Im Stillen hoffte ich, dass Mum bald kommen würde, und dann hasste ich mich dafür, dass ich das gedacht hatte. Veroniques Mum und ihr Dad redeten über die Ärzte, die noch nicht wussten, was Nanai fehlte, und einfach abwarten wollten, bis sie aufwachen würde. Ich betrachtete das Laken, das sie bedeckte, wie es sich ein wenig hob und dann wieder senkte, und war jedes Mal froh, wenn es sich bewegte.
»Mum«, sagte Veronique nach einer gefühlten Ewigkeit. »Gibt es hier ein Klo?«
Mrs Chang lächelte und nahm sie an der Hand. Sie gingen hinaus, und irgendwie fühlte ich mich erleichtert. Ich rutschte auf meinem Stuhl hin und her und lächelte Mr Chang an, aber mein Lächeln erstarb. Er sah ernst aus. Er schaute Veronique hinterher und nahm dann seinen Rucksack auf die Knie.

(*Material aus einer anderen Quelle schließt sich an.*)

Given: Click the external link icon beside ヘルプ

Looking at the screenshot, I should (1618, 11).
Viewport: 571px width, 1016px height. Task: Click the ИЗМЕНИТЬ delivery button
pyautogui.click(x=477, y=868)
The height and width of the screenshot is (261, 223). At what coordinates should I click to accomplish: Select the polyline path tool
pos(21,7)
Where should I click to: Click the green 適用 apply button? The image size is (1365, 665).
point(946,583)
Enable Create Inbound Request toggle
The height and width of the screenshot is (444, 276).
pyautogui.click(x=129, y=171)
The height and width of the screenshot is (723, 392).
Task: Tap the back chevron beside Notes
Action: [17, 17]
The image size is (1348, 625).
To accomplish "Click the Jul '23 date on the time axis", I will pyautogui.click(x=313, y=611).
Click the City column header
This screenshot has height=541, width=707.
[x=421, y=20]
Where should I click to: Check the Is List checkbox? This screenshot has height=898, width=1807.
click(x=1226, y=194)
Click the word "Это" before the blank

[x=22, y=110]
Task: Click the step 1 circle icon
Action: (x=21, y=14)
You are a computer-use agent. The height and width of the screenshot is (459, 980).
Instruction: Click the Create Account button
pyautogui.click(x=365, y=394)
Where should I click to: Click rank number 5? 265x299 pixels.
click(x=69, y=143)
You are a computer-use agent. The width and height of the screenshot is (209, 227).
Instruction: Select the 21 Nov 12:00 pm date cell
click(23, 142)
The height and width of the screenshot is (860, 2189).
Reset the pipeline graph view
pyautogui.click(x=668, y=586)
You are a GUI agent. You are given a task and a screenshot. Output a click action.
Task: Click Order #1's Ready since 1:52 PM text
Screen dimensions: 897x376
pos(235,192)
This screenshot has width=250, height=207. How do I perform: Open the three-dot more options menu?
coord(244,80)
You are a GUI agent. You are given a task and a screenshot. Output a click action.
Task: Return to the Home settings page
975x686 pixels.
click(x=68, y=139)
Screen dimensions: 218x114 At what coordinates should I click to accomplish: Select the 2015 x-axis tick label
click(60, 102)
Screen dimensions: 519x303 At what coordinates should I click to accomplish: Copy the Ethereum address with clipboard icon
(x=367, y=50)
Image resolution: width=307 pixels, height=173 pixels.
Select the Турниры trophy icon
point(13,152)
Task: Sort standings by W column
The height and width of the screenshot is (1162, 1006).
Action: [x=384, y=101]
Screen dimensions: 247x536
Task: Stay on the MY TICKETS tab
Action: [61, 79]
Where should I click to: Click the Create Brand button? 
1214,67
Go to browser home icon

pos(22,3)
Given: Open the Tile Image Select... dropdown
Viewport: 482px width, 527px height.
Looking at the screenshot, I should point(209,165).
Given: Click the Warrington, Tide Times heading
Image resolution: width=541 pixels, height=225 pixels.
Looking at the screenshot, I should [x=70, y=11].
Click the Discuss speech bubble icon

»Cymbeline«, sagte er, »ich hab hier was für dich.«
»Ach? Wirklich?«
»Ja«, sagte er.
Und dann zog er mein Nachtlicht heraus.
Einen Augenblick lang verstand ich gar nichts. Und blickte ihn nur an. Mein Nachtlicht? Wie kam er dazu? Ich runzelte die Stirn, aber dann kam es mir. Und ich konnte kaum atmen. Mein Gesicht brannte, und meine Kehle war trocken.
Meine geheime nächtliche Expedition.